Por Malu Gaspar (foto)
Uma das grandes habilidades de Jair Bolsonaro é tomar para si o protagonismo na arena política. Sua especialidade é fabricar brigas para vender a ideia de que é um herói lutando contra inimigos poderosos: o establishment, a fraude nas urnas, o comunismo.
Uma vez que a cortina de fumaça distrai o público, ele passa à próxima guerra — e assim por diante. Na batalha mais recente, porém, o presidente e seu time parecem claudicantes. Talvez porque o inimigo, a Petrobras, não seja um agente externo como o Supremo.
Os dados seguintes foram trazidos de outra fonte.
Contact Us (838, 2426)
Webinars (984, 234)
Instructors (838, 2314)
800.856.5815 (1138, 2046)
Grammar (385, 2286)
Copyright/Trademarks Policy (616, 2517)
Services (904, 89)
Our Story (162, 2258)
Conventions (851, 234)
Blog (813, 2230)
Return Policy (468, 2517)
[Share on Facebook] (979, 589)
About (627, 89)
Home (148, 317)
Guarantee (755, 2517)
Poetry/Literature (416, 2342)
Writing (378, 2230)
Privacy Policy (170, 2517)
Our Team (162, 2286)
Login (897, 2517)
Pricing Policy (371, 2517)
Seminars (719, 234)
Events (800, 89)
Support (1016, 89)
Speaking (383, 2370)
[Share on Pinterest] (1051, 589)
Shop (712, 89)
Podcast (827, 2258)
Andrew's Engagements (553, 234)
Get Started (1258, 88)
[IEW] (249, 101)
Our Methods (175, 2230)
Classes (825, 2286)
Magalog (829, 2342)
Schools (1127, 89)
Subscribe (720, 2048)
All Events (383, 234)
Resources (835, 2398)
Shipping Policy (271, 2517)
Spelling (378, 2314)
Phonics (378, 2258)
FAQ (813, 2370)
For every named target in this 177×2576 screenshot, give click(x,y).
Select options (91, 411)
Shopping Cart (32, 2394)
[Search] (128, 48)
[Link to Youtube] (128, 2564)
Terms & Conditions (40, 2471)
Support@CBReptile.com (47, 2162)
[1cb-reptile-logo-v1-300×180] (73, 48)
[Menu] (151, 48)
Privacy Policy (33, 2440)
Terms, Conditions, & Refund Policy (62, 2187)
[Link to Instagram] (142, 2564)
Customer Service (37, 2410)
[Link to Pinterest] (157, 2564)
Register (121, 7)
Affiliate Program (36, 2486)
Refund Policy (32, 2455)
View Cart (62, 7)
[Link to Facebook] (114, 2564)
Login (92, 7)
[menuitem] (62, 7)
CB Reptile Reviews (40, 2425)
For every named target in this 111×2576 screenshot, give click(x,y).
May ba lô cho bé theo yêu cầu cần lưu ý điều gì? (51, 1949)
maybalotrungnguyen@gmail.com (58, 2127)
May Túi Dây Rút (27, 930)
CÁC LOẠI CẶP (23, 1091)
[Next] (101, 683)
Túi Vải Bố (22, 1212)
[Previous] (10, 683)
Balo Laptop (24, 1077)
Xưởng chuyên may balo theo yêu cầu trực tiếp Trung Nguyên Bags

Bolsonaro luta contra uma companhia controlada por seu próprio governo. A ameaça da alta dos combustíveis não é fake como a fraude nas urnas. E a solução preferencial do Planalto — intervir para segurar os preços —já traz a patente de seu maior adversário na eleição, o PT.
Duas cenas recentes ilustram a conjuntura bizarra. Na terça-feira, o presidente passou por um constrangimento ao desabafar a seguidores no cercadinho do Palácio da Alvorada:
"É sempre aquele discurso fácil de salvar, de ajudar. A gasolina vai voltar a R$ 3 o litro...", reclamou, para depois arrematar: "No mundo todo é R$ 12, só aqui que vai voltar a R$ 3?"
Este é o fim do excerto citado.